高名な鑑定師に見てもらって……、というのもよくある話で、私とダンナの名付け親が同じ鑑定師だった、というのはウソのようなホントの話。
ただ、人によって「あの鑑定師はどうこう……」、というクレームも付きやすいので、ウチの子どもはみんな、有名なお寺につけてもらいました。西国参りの札所。これなら誰も文句は言うまい(笑)。
自分の子どもほどじゃあありませんが、やっと竣工した賃貸物件の名前をつけるのは大家の一大事であり特権です。
かわいい我が子(物件)の幸せ(満室)を祈って、ああでもない、こうでもない、と首をひねります。
どのような名付けが行われているのか、その実情をお話してみましょう。
かつてはかの「トキワ荘」であるとか、「一刻館」であるとか、日本語の名前が主流でありましたが、いまやカタカナ外国語の大氾濫。
管理人も某物件の新築時、「同潤会江戸川アパートメント」のような、人々に愛される物件になれかし、と
「○○町アパートメントにします」
といったら建築士さんに滂沱の涙を流されてしまい、結局ドイツ語もどきの名前をつけました。ちなみにお隣をみればイタリア語もどきの物件名。その向こうにはフランス語。
カタカナ外国語=カタカナ英語一辺倒の時代は過ぎ去ったようでございます。
さて周りを見回してみますと、けっこう多いのが大家の名前がついた物件。
「レジデンスカトウ」とか「リバーハイツ ハヤシ」とか。さらに安直に「第3 山口マンション」なんてのもあります。
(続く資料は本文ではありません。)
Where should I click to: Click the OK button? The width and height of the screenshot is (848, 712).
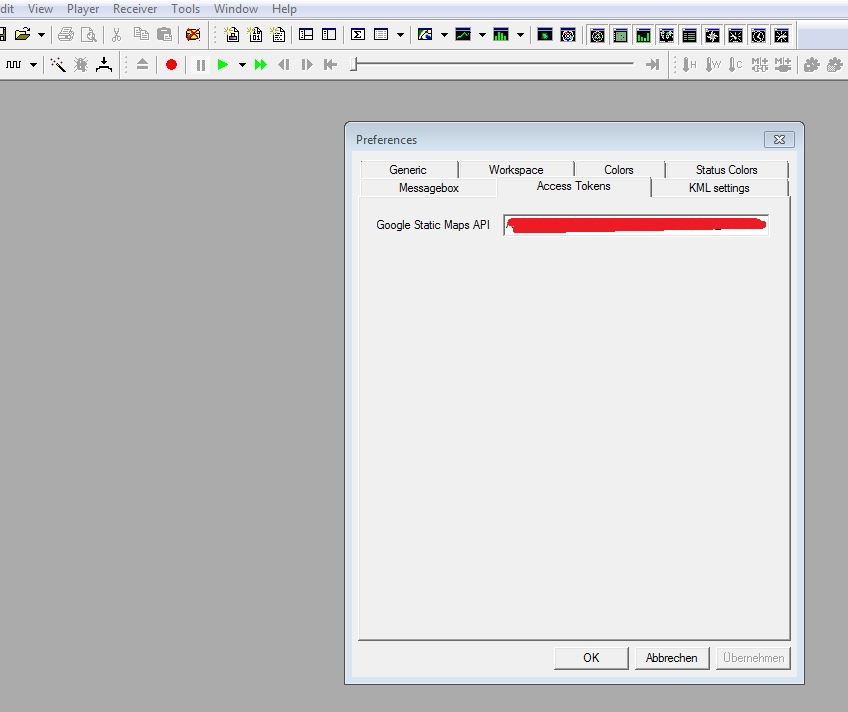pos(591,658)
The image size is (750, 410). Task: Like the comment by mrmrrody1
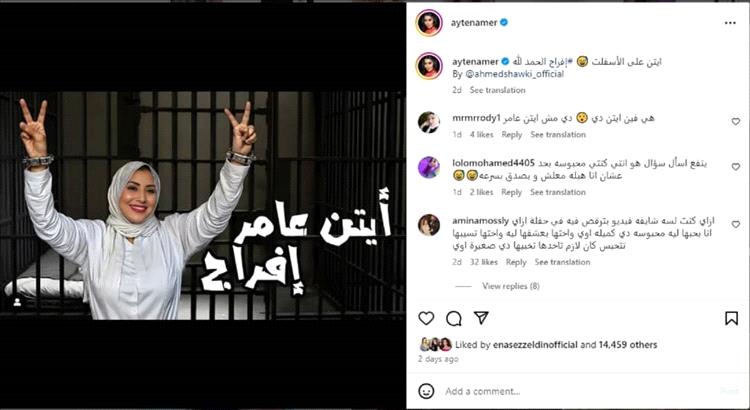[x=736, y=122]
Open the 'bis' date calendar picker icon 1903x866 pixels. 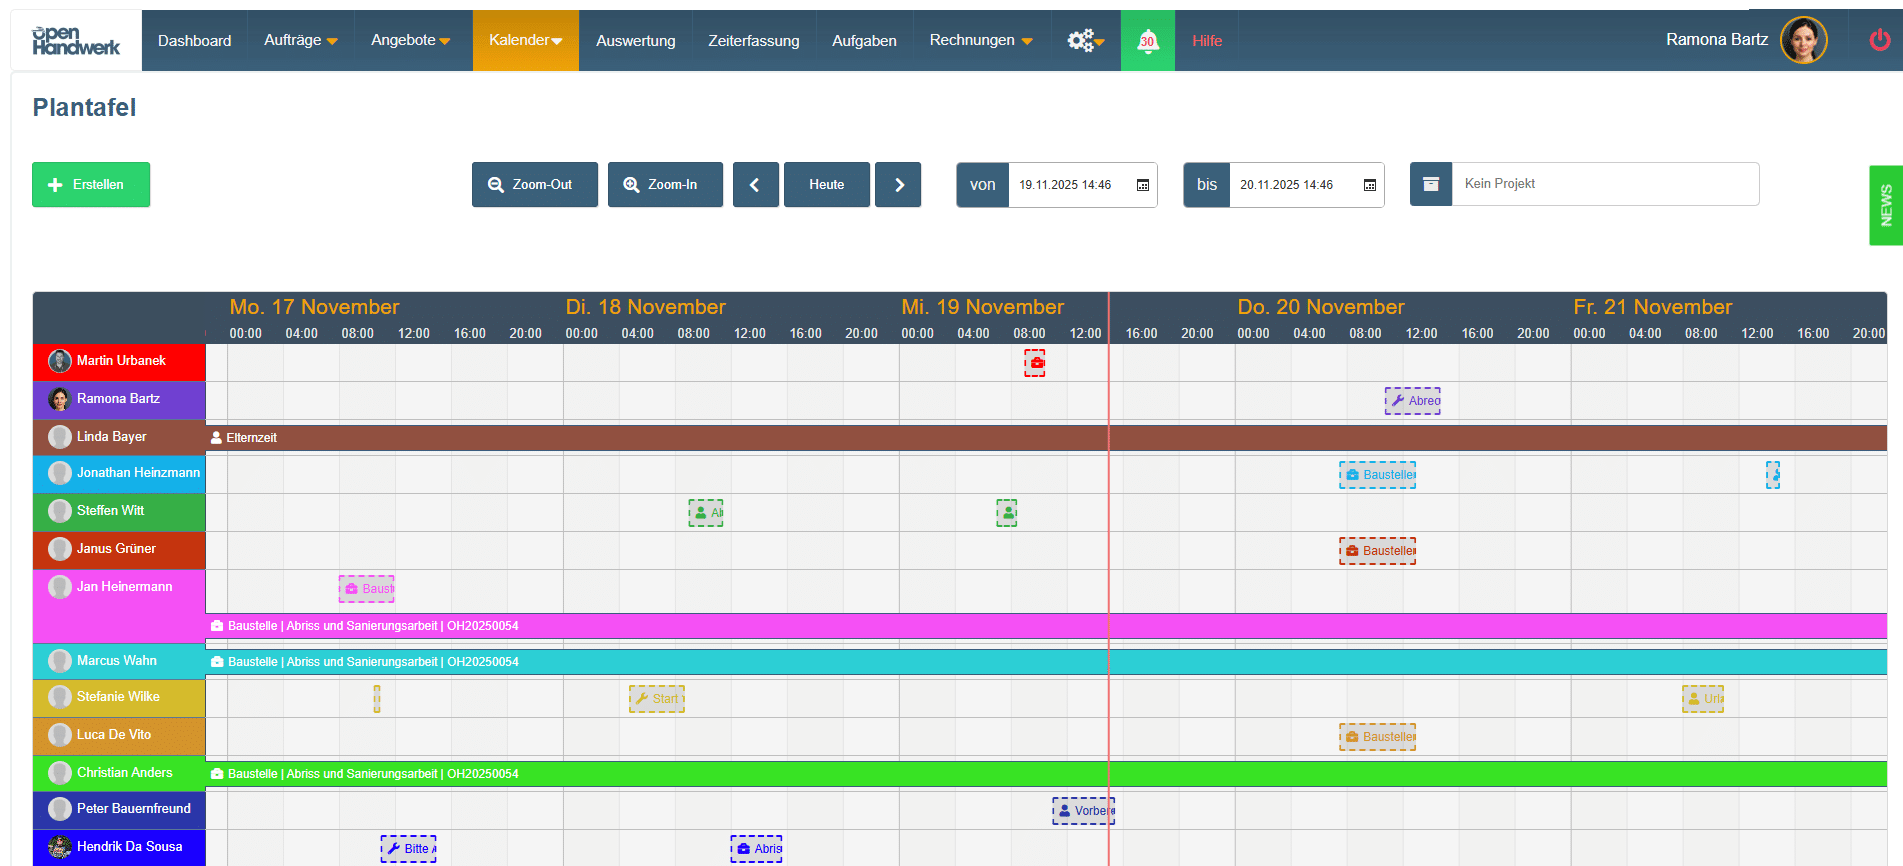tap(1369, 185)
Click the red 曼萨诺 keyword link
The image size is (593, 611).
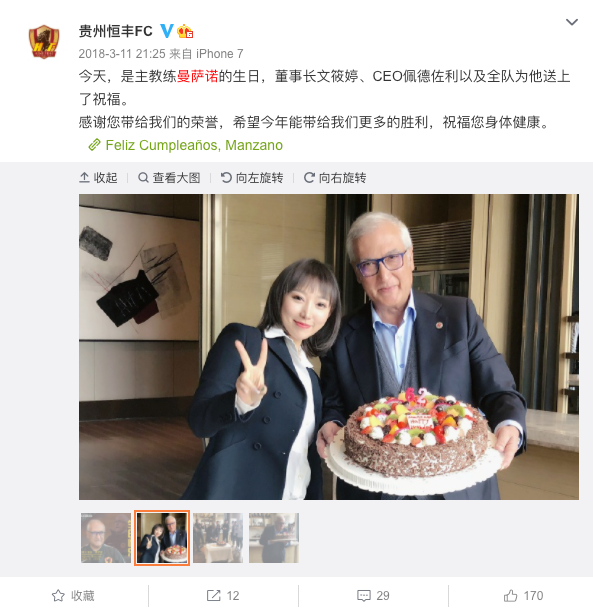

「メゾンKYK」というのがありまして、トンカツ屋さんが大家さんかと思いきや、奥様のが「清子」で、そこからイニシャルを取って名付けたとか。
次に多いのが地名ですよね。近隣の駅名を付けることは多いです。最寄り駅がわかるので便利といや便利ですが……。ブランドイメージのある地名が近隣にあったりすると強引にその地名をつけたりすることもあるので要注意です。
管理人の学生時代、「北白川」とつく賃貸に住んでいる友人を訪ねると、バスの終点(北白川別当町)から歩いても歩いてもなかなか着かない。なんのことはない最寄り駅は実は修学院だった、ということがありました……(京都に住んだことのある人は地図を想像あれかし)。
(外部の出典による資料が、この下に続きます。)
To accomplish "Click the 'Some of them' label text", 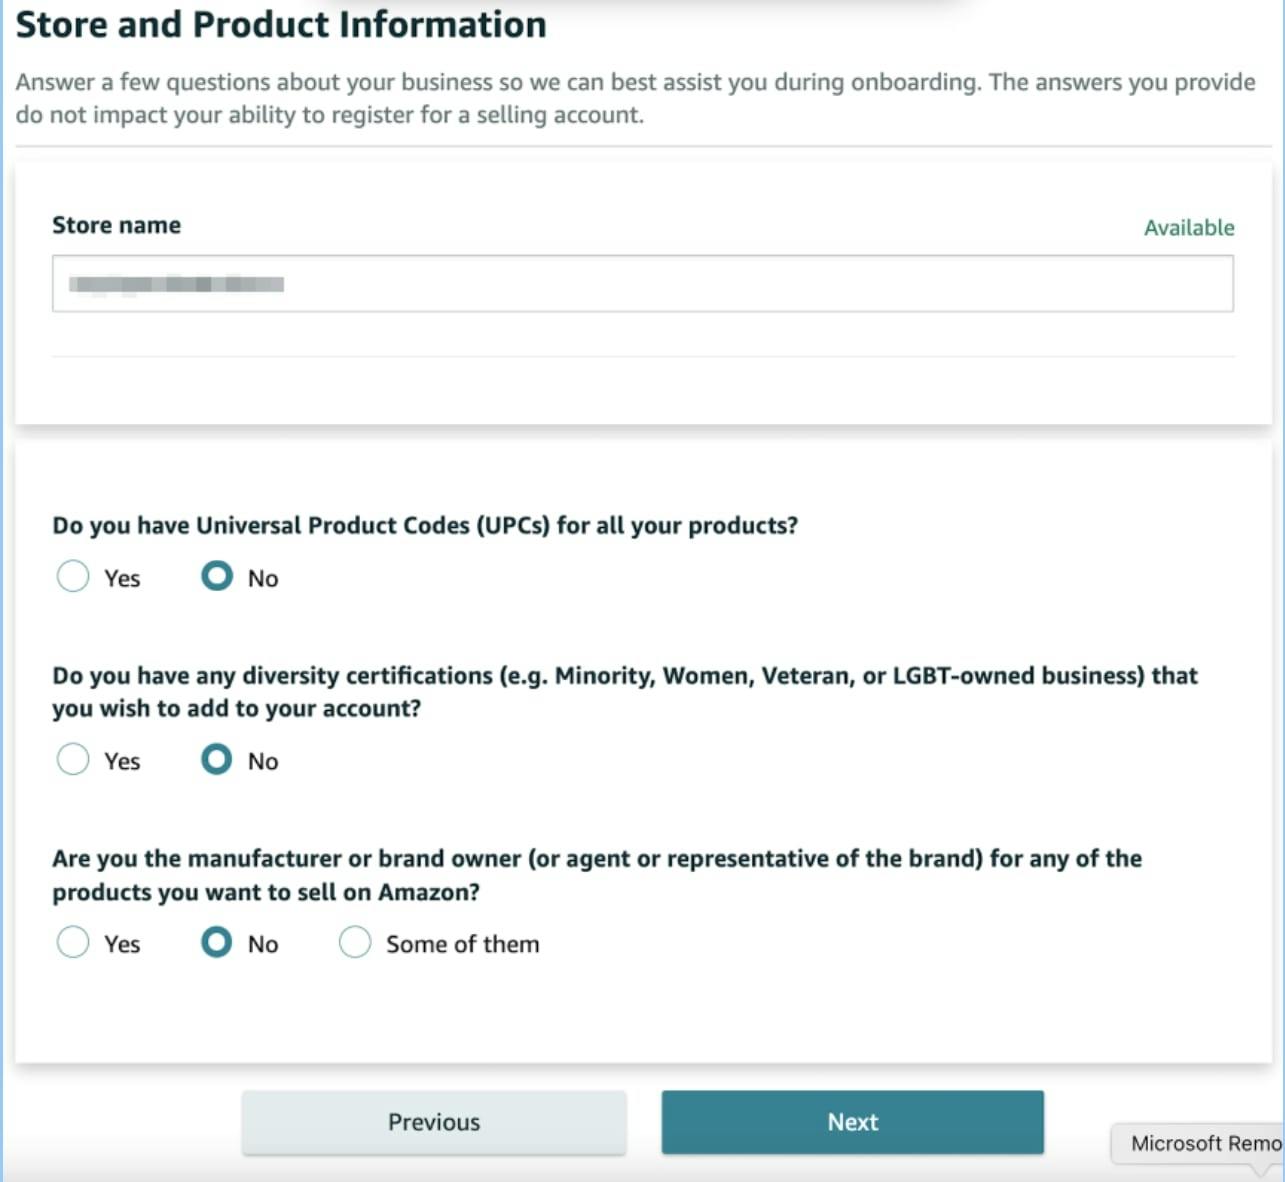I will point(462,944).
安直系では、ハウスメーカーの商品名に+αしたものも多いですよ〜。+αはこれがまた、大概地名か家主名だったりするんですが(汗)。
「セジュール」とか「シャーメゾン」とか「プライジア」とか付いてると、
「あ〜、あそこのメーカーさんだ!」
……ま、外観でもわかりますけど……。
世相を映す物件名もありまして、20世紀から21世紀あとなる2000年-2001年築にはやたら「センチュリー」とか「21」のつく物件が増殖したものです。
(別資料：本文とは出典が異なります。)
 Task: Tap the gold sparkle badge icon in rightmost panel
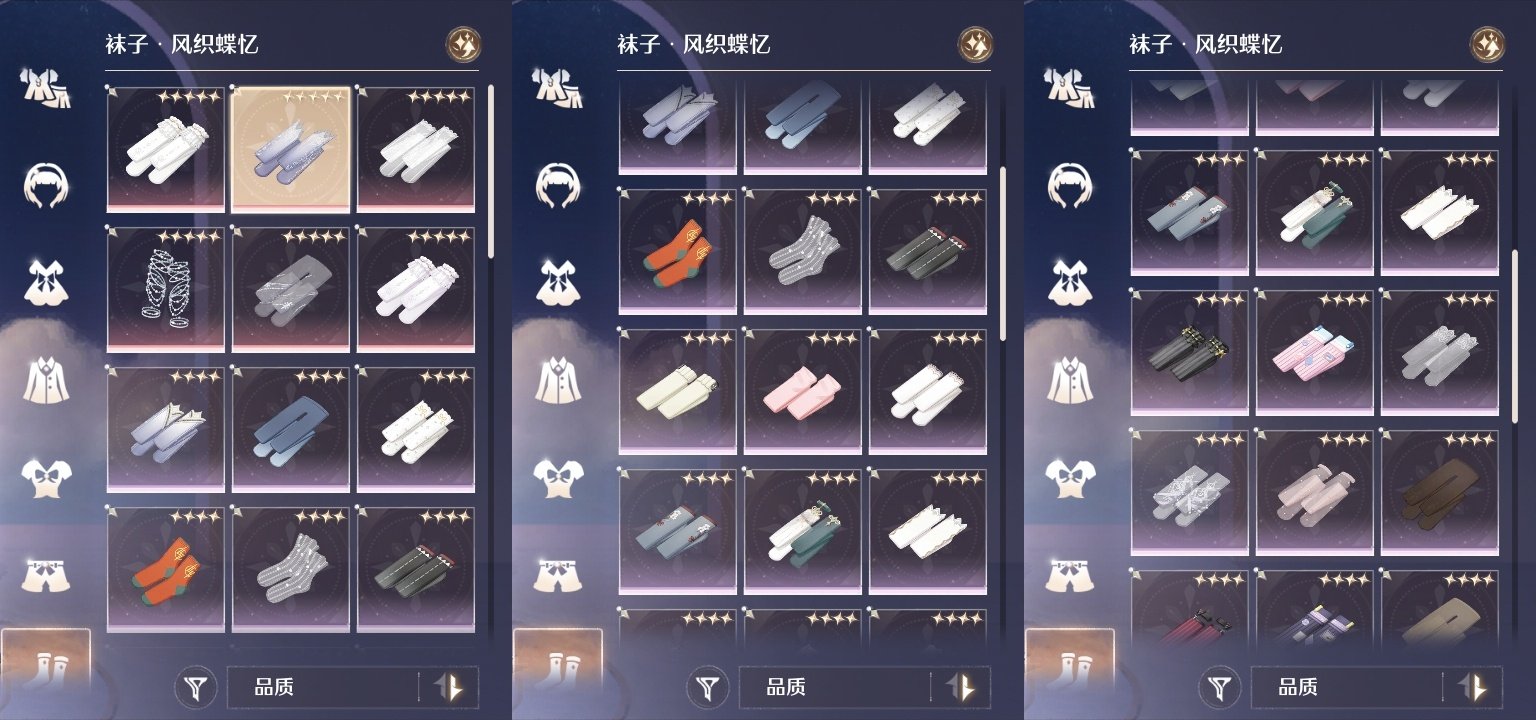(x=1487, y=44)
この系統の傑作は、このあいだ散歩していて見つけた「ハイツペレストロイカ」(!
) ゴルバチョフが見たらすごく喜びそうです(笑)。
けれども悲しいかな。大家という人種の発想にはそれなりに限界もあるようで……。
けっこう同名の物件をみることがあります。
管理人は「ヴェルドミール」という名前のマンションを3棟知っています。
「パレス(宮殿)」「レジデンス(大邸宅)」などの、元の言語の意味からすれば大げさな名前がつけられることが多いのですが、それゆえの悲劇もあります。
ある大家さんは自分の物件に「レオパレス」と付けたのです。20年ほど前の話です。当時は同名の商品を展開している某社は、まだ全国展開前だったので……。管理人はその物件を知っているだけで、大家さん本人とは面識がありませんが、きっと今は物件名から持たれる先入観に困惑してると思います。あらゆる意味で全然違いますから。
では最後に、今まで見た中の傑作を。
「マンションアスリート」
……走ってるんかい!!
mixiにも[マンション名がモッスゴアツイヨ] トピックがありますが、似たようなことを思いながら物件名を眺めている人は多いようで……。